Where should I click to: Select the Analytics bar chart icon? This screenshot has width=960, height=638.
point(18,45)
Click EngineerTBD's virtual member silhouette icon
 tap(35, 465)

____________________

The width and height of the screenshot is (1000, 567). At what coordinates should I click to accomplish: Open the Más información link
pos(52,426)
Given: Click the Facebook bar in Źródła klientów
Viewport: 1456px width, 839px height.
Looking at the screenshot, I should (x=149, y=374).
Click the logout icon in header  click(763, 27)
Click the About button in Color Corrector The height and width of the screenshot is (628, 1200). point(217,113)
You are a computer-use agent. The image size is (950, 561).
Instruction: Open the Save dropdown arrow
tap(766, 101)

____________________

### [Instructions for the task]
Reproduce the rows from the line with "Click the About" to the line with "tap(766, 101)", renaming "Save" to "Export" and leaving everything else unchanged.

### [Finished task]
Click the About button in Color Corrector The height and width of the screenshot is (628, 1200). point(217,113)
You are a computer-use agent. The image size is (950, 561).
Instruction: Open the Export dropdown arrow
tap(766, 101)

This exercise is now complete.